> Aim
Count the lines in the records below that contain the string "axis", and reply with only that number.

Element and text position data:
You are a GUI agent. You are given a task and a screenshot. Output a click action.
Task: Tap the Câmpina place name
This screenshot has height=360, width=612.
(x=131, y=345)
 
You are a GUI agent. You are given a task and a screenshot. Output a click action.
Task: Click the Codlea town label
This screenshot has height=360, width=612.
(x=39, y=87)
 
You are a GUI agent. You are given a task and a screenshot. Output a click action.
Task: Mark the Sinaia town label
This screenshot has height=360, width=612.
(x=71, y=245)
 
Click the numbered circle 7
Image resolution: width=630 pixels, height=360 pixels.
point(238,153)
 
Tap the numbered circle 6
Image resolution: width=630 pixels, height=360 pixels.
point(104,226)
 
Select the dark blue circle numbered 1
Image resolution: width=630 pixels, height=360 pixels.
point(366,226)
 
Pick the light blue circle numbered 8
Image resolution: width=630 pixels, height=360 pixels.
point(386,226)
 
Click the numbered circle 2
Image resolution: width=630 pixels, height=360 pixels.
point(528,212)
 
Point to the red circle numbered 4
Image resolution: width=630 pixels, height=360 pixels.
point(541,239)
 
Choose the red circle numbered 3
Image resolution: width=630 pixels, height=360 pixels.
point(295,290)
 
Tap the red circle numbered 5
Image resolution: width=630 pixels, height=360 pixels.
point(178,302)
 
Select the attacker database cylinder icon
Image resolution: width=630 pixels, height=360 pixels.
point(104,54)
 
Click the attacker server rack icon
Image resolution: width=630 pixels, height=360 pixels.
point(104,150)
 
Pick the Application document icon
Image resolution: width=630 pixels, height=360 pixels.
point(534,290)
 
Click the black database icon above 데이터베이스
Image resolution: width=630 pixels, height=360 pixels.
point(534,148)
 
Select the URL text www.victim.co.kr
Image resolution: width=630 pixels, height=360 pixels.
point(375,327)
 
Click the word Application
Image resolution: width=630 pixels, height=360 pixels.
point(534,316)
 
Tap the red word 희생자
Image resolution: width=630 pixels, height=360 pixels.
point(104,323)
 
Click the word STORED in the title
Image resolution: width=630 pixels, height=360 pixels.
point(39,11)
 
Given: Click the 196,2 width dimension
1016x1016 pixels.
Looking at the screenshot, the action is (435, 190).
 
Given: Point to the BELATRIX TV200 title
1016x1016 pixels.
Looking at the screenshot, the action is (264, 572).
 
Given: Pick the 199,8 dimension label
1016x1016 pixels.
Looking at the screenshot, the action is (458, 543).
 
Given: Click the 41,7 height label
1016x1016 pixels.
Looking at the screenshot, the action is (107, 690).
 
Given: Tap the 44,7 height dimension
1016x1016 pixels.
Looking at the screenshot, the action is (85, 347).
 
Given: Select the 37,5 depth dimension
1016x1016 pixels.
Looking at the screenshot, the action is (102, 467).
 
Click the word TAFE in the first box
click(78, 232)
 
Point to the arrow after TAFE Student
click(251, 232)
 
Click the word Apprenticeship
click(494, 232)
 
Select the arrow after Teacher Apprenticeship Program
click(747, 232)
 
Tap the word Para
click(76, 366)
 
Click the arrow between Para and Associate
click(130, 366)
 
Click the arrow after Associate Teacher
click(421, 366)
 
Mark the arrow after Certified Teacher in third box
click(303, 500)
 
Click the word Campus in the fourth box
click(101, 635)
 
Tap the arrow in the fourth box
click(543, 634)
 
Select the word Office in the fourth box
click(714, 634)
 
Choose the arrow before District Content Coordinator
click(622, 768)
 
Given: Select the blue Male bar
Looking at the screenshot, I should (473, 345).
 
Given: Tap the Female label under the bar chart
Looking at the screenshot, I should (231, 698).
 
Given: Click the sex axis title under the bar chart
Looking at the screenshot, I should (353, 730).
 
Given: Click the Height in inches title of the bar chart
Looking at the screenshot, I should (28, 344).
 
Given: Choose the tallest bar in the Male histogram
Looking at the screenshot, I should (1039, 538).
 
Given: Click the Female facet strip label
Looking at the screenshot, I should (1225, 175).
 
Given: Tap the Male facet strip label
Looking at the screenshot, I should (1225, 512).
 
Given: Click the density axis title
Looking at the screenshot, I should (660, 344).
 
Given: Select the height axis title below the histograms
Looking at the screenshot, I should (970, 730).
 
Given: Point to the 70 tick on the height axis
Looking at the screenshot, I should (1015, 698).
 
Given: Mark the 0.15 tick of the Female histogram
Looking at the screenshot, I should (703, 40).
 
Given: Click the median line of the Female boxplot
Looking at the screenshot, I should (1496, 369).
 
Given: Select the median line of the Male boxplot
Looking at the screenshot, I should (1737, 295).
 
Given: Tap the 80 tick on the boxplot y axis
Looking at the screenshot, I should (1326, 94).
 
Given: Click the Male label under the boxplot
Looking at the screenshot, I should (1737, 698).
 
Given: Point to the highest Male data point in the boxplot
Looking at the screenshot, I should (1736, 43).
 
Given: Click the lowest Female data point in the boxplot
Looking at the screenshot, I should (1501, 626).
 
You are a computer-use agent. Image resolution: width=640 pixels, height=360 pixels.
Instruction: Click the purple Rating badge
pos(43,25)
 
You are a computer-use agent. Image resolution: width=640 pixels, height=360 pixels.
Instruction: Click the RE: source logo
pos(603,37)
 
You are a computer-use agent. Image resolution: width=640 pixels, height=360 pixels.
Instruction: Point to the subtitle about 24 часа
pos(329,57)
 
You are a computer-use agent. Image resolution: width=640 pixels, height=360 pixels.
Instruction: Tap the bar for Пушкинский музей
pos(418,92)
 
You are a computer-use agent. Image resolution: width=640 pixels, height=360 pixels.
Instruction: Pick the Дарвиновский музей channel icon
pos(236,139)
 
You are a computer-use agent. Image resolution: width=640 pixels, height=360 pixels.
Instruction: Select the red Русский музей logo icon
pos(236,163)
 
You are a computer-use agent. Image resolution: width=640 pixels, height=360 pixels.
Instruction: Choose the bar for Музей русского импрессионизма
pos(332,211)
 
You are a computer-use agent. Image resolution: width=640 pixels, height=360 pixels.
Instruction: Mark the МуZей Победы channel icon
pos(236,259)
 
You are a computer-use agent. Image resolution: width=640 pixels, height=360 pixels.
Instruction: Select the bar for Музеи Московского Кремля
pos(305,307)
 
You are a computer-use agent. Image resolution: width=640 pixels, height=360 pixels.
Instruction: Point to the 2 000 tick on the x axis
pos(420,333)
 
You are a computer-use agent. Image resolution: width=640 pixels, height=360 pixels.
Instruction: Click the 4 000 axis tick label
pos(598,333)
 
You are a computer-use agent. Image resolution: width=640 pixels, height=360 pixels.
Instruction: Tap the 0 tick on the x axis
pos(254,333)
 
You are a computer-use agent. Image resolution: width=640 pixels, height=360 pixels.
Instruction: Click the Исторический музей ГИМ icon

> Result for this exercise
8